Opening the Black Box of Decision-Making

It’s no wonder people can be cynical about the value of stakeholder engagement. They submit their ideas and never see them again.

We’re getting better at engaging people, better at assuring them their input matters, better perhaps at telling them their input is being considered alongside other inputs, and occasionally better at telling them what was eventually decided. But the path between their input and that decision is still largely shrouded in mystery.

And my sense is that it happens not because we intend to be cryptic or secretive. It’s because the decision-making process is mysterious even to the decision makers.

Are you clear on who makes the decision, based on what inputs, how those inputs will be weighted and evaluated against what criteria?

We are used to doing this, at least partway, in other contexts:

In most Requests for Proposals I receive, for example, the evaluation criteria are listed, usually with a weighting out of 100. Although I might not know who’s making the decision, I know what’s important to them. I likely don’t know, however, what a ‘gold star’ would look like to them in each case. What’s worthy of 100%?

When I teach university courses, I am expected to create assessment rubrics for student assignments.
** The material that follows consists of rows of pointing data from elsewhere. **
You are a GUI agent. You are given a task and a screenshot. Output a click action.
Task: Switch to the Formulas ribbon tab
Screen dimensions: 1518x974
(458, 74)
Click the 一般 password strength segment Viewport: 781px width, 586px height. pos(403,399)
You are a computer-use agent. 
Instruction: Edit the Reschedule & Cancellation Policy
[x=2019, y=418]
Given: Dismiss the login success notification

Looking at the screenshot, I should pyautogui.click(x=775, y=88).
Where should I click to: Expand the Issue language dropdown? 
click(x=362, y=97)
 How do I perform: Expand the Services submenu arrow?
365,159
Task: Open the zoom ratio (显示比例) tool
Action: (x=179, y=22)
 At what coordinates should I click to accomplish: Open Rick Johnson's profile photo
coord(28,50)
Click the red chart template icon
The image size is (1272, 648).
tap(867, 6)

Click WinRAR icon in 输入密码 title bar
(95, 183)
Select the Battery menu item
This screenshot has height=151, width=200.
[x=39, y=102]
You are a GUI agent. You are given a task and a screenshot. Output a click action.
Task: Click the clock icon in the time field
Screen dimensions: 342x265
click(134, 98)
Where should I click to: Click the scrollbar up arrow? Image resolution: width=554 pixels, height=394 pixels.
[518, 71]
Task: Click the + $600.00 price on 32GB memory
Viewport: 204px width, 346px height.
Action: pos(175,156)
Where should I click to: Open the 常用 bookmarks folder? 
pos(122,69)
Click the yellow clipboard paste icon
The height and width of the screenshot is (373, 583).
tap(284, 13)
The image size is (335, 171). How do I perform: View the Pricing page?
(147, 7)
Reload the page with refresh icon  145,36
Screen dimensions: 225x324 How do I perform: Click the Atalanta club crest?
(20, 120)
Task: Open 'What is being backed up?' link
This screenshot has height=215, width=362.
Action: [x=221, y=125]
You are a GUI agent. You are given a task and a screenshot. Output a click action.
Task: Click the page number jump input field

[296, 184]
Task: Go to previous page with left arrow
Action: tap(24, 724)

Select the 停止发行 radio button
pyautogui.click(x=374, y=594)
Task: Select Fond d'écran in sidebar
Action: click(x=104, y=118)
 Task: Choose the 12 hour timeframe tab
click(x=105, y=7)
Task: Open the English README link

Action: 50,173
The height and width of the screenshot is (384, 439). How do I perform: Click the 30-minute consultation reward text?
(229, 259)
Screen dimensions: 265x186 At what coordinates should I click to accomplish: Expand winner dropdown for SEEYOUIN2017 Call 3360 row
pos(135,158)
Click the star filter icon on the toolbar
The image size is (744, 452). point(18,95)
There, I provide details on what I am looking for and what a “Level 4” standard of achievement is on a four-point scale. Students know that the decision on marks is mine to make. They may not know, however, how heavily I weight each element of the rubric in assigning the final grade.

In community planning, resident input is usually combined with the findings of various technical reports, filtered through legislation and other pre-existing policies, measured against a budget, mixed in with a bunch of precedents, habits, assumptions, intuition, preferences and politics and voila — out pops a strategy.

As a facilitator, part of my job as making that unconscious mess of factors more deliberate and explicit — first for decision-makers and then for the people their decisions affect.

Is your decision-making process “out loud” and “on purpose?” Your stakeholders’ engagement, including yours, will be higher and more meaningful if so.